== Aim of the exercise ==
All that is asked is a faithful reproduction of the entries.

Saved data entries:
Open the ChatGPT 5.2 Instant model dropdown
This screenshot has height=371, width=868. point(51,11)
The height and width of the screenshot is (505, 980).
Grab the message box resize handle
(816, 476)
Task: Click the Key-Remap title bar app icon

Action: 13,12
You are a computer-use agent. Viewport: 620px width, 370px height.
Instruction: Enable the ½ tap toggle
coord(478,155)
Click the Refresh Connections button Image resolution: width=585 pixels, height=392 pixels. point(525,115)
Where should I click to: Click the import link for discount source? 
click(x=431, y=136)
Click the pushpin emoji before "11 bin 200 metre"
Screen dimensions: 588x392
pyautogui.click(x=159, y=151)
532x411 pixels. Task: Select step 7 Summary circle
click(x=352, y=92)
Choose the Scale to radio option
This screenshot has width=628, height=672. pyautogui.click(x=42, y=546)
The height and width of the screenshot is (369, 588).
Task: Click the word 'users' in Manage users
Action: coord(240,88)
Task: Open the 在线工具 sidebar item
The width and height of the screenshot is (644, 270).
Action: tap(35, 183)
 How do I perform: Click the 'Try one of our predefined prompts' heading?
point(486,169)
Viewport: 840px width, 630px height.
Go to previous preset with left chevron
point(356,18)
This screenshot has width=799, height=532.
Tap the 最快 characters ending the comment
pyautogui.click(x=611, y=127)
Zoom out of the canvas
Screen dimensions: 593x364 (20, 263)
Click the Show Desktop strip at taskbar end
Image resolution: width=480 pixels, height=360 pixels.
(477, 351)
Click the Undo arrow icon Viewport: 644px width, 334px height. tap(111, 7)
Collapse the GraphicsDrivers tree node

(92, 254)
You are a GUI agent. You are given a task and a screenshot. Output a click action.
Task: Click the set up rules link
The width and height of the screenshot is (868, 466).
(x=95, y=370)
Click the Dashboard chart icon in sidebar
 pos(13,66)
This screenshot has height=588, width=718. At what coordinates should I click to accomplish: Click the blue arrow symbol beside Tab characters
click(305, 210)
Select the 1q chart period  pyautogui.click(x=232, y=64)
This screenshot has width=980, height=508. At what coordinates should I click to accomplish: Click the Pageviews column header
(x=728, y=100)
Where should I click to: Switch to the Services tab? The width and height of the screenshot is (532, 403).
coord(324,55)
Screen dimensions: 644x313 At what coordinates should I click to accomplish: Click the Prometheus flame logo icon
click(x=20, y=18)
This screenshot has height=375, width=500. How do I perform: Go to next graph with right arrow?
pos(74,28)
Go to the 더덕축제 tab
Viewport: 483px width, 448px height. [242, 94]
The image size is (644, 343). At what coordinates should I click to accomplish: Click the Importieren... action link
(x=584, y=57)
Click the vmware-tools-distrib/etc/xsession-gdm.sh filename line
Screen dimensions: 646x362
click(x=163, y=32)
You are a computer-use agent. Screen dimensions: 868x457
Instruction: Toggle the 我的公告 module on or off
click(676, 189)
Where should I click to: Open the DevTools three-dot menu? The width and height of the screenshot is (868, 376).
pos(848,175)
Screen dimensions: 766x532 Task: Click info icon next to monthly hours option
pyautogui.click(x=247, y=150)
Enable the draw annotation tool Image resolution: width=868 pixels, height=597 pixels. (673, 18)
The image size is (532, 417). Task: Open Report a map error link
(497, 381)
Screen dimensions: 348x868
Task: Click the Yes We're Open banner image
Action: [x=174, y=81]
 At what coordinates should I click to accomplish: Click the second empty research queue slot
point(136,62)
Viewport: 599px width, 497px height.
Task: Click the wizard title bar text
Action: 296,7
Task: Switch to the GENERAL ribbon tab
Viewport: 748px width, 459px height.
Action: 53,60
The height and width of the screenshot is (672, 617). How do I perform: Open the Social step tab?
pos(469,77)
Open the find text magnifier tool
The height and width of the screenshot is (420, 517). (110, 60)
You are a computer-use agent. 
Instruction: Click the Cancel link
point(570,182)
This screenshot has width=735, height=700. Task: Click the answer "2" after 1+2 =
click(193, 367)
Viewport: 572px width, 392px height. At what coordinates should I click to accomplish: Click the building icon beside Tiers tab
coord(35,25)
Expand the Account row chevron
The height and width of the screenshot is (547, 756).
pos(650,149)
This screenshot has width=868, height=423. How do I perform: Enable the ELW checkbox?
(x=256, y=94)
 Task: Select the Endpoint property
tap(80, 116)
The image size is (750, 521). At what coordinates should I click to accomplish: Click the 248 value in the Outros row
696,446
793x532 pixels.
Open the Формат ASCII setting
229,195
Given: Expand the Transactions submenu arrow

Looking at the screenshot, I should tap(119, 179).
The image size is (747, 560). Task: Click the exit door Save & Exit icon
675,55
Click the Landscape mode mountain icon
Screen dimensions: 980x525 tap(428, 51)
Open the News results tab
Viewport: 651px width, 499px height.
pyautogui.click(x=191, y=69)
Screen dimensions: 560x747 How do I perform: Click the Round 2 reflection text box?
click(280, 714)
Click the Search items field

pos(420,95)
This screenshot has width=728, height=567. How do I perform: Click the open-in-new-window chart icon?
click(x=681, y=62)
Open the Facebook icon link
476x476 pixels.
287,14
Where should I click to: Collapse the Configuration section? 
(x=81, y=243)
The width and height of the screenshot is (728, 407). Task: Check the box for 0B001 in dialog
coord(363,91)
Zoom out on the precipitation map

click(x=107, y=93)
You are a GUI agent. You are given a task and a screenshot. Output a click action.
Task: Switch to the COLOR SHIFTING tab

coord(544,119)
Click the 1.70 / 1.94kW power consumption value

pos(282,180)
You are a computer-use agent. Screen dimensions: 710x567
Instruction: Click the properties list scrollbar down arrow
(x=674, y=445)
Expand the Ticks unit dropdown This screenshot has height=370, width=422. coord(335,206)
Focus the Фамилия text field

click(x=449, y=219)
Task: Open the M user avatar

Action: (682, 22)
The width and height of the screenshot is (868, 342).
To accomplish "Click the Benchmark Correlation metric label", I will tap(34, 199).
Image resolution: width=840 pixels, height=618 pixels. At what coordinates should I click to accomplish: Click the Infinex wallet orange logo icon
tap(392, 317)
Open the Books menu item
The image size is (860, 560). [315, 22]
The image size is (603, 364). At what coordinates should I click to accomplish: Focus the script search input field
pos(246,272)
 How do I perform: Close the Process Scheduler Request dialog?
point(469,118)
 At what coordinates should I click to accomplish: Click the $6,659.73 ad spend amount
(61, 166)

== Result of the task ==
Open the ChatGPT 5.2 Instant model dropdown
This screenshot has height=371, width=868. point(51,11)
The height and width of the screenshot is (505, 980).
Grab the message box resize handle
(816, 476)
Task: Click the Key-Remap title bar app icon

Action: 13,12
You are a computer-use agent. Viewport: 620px width, 370px height.
Instruction: Enable the ½ tap toggle
coord(478,155)
Click the Refresh Connections button Image resolution: width=585 pixels, height=392 pixels. point(525,115)
Where should I click to: Click the import link for discount source? 
click(x=431, y=136)
Click the pushpin emoji before "11 bin 200 metre"
Screen dimensions: 588x392
pyautogui.click(x=159, y=151)
532x411 pixels. Task: Select step 7 Summary circle
click(x=352, y=92)
Choose the Scale to radio option
This screenshot has width=628, height=672. pyautogui.click(x=42, y=546)
The height and width of the screenshot is (369, 588).
Task: Click the word 'users' in Manage users
Action: coord(240,88)
Task: Open the 在线工具 sidebar item
The width and height of the screenshot is (644, 270).
Action: tap(35, 183)
 How do I perform: Click the 'Try one of our predefined prompts' heading?
point(486,169)
Viewport: 840px width, 630px height.
Go to previous preset with left chevron
point(356,18)
This screenshot has width=799, height=532.
Tap the 最快 characters ending the comment
pyautogui.click(x=611, y=127)
Zoom out of the canvas
Screen dimensions: 593x364 (20, 263)
Click the Show Desktop strip at taskbar end
Image resolution: width=480 pixels, height=360 pixels.
(477, 351)
Click the Undo arrow icon Viewport: 644px width, 334px height. tap(111, 7)
Collapse the GraphicsDrivers tree node

(92, 254)
You are a GUI agent. You are given a task and a screenshot. Output a click action.
Task: Click the set up rules link
The width and height of the screenshot is (868, 466).
(x=95, y=370)
Click the Dashboard chart icon in sidebar
 pos(13,66)
This screenshot has height=588, width=718. At what coordinates should I click to accomplish: Click the blue arrow symbol beside Tab characters
click(305, 210)
Select the 1q chart period  pyautogui.click(x=232, y=64)
This screenshot has width=980, height=508. At what coordinates should I click to accomplish: Click the Pageviews column header
(x=728, y=100)
Where should I click to: Switch to the Services tab? The width and height of the screenshot is (532, 403).
coord(324,55)
Screen dimensions: 644x313 At what coordinates should I click to accomplish: Click the Prometheus flame logo icon
click(x=20, y=18)
This screenshot has height=375, width=500. How do I perform: Go to next graph with right arrow?
pos(74,28)
Go to the 더덕축제 tab
Viewport: 483px width, 448px height. [242, 94]
The image size is (644, 343). At what coordinates should I click to accomplish: Click the Importieren... action link
(x=584, y=57)
Click the vmware-tools-distrib/etc/xsession-gdm.sh filename line
Screen dimensions: 646x362
click(x=163, y=32)
You are a computer-use agent. Screen dimensions: 868x457
Instruction: Toggle the 我的公告 module on or off
click(676, 189)
Where should I click to: Open the DevTools three-dot menu? The width and height of the screenshot is (868, 376).
pos(848,175)
Screen dimensions: 766x532 Task: Click info icon next to monthly hours option
pyautogui.click(x=247, y=150)
Enable the draw annotation tool Image resolution: width=868 pixels, height=597 pixels. (673, 18)
The image size is (532, 417). Task: Open Report a map error link
(497, 381)
Screen dimensions: 348x868
Task: Click the Yes We're Open banner image
Action: [x=174, y=81]
 At what coordinates should I click to accomplish: Click the second empty research queue slot
point(136,62)
Viewport: 599px width, 497px height.
Task: Click the wizard title bar text
Action: 296,7
Task: Switch to the GENERAL ribbon tab
Viewport: 748px width, 459px height.
Action: 53,60
The height and width of the screenshot is (672, 617). How do I perform: Open the Social step tab?
pos(469,77)
Open the find text magnifier tool
The height and width of the screenshot is (420, 517). (110, 60)
You are a computer-use agent. 
Instruction: Click the Cancel link
point(570,182)
This screenshot has width=735, height=700. Task: Click the answer "2" after 1+2 =
click(193, 367)
Viewport: 572px width, 392px height. At what coordinates should I click to accomplish: Click the building icon beside Tiers tab
coord(35,25)
Expand the Account row chevron
The height and width of the screenshot is (547, 756).
pos(650,149)
This screenshot has width=868, height=423. How do I perform: Enable the ELW checkbox?
(x=256, y=94)
 Task: Select the Endpoint property
tap(80, 116)
The image size is (750, 521). At what coordinates should I click to accomplish: Click the 248 value in the Outros row
696,446
793x532 pixels.
Open the Формат ASCII setting
229,195
Given: Expand the Transactions submenu arrow

Looking at the screenshot, I should tap(119, 179).
The image size is (747, 560). Task: Click the exit door Save & Exit icon
675,55
Click the Landscape mode mountain icon
Screen dimensions: 980x525 tap(428, 51)
Open the News results tab
Viewport: 651px width, 499px height.
pyautogui.click(x=191, y=69)
Screen dimensions: 560x747 How do I perform: Click the Round 2 reflection text box?
click(280, 714)
Click the Search items field

pos(420,95)
This screenshot has width=728, height=567. How do I perform: Click the open-in-new-window chart icon?
click(x=681, y=62)
Open the Facebook icon link
476x476 pixels.
287,14
Where should I click to: Collapse the Configuration section? 
(x=81, y=243)
The width and height of the screenshot is (728, 407). Task: Check the box for 0B001 in dialog
coord(363,91)
Zoom out on the precipitation map

click(x=107, y=93)
You are a GUI agent. You are given a task and a screenshot. Output a click action.
Task: Switch to the COLOR SHIFTING tab

coord(544,119)
Click the 1.70 / 1.94kW power consumption value

pos(282,180)
You are a computer-use agent. Screen dimensions: 710x567
Instruction: Click the properties list scrollbar down arrow
(x=674, y=445)
Expand the Ticks unit dropdown This screenshot has height=370, width=422. coord(335,206)
Focus the Фамилия text field

click(x=449, y=219)
Task: Open the M user avatar

Action: (682, 22)
The width and height of the screenshot is (868, 342).
To accomplish "Click the Benchmark Correlation metric label", I will tap(34, 199).
Image resolution: width=840 pixels, height=618 pixels. At what coordinates should I click to accomplish: Click the Infinex wallet orange logo icon
tap(392, 317)
Open the Books menu item
The image size is (860, 560). [315, 22]
The image size is (603, 364). At what coordinates should I click to accomplish: Focus the script search input field
pos(246,272)
 How do I perform: Close the Process Scheduler Request dialog?
point(469,118)
 At what coordinates should I click to accomplish: Click the $6,659.73 ad spend amount
(61, 166)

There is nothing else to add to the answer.